Optimal Segment Size

For Druid to operate well under heavy query load, it is important for the segment file size to be within the recommended range of 300-700 MB.
If your segment files are larger than this range, consider either changing the granularity of the segment time interval or partitioning your data and/or adjusting the targetRowsPerSegment in your partitionsSpec. A good starting point for this parameter is 5 million rows.
The time interval is configurable in the segmentGranularity parameter of the granularitySpec.

Segment File Structure

Segment files are columnar: the data for each column is laid out in separate data structures. By storing each column separately, Druid decreases query latency by scanning only those columns actually needed for a query.

Column Types

There are three basic column types:

Timestamp

Stores the time dimension of your data

Dimensions

Support filtering and group-by operations

Metrics

Numeric values for aggregation
Timestamp and metrics type columns are arrays of integer or floating point values compressed with LZ4. Once a query identifies which rows to select, it decompresses them, pulls out the relevant rows, and applies the desired aggregation operator. If a query doesn’t require a column, Druid skips over that column’s data.

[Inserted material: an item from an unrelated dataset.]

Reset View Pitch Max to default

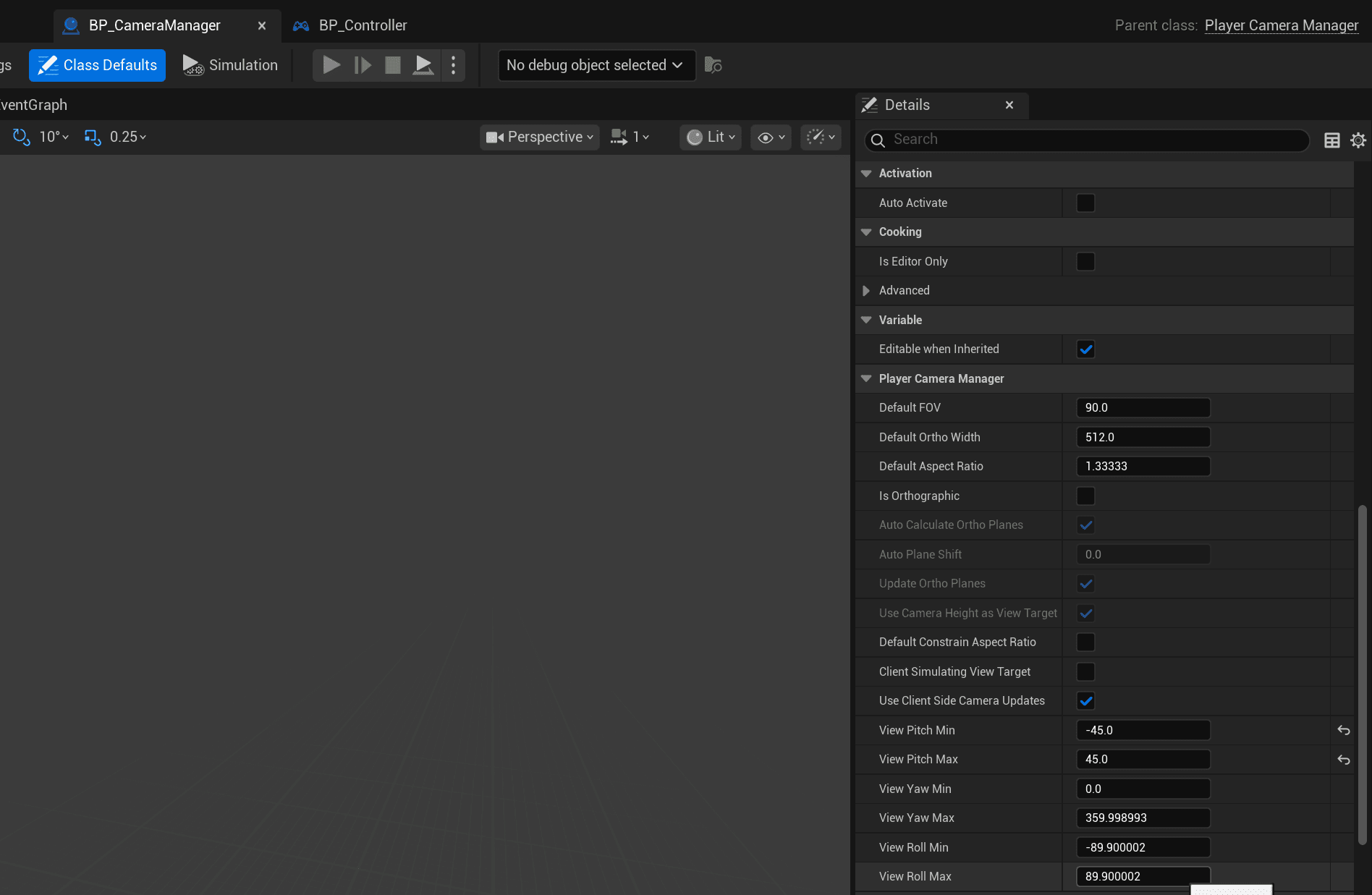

Dimension Column Data Structures

Dimension columns support filter and group-by operations, so each dimension requires three data structures:
1

Dictionary

Maps values (always treated as strings) to integer IDs, allowing compact representation of the list and bitmap values
2

List

The column’s values, encoded using the dictionary. Required for GroupBy and TopN queries
3

Bitmap

One bitmap for each distinct value in the column, indicating which rows contain that value. Also known as inverted indexes

Example: Page Column Data Structures

1: Dictionary
   {
    "Justin Bieber": 0,
    "Ke$ha":         1
   }

2: List of column data
   [0,
   0,
   1,
   1]

3: Bitmaps
   value="Justin Bieber": [1,1,0,0]
   value="Ke$ha":         [0,0,1,1]
The bitmap is different from the dictionary and list: the dictionary and list grow linearly with the size of the data, but the size of the bitmap section is the product of data size and column cardinality. There is one bitmap per separate column value.
For each row in the list of column data, there is only a single bitmap that has a non-zero entry. This means that high cardinality columns have extremely sparse, and therefore highly compressible, bitmaps. Druid exploits this using Roaring bitmap compression.

Handling Null Values

String columns always store the null value if present in any row as id 0, the first position in the value dictionary and an associated entry in the bitmap value indexes. Numeric columns also store a null value bitmap index to indicate the null valued rows, which is used to null check aggregations and for filter matching null values.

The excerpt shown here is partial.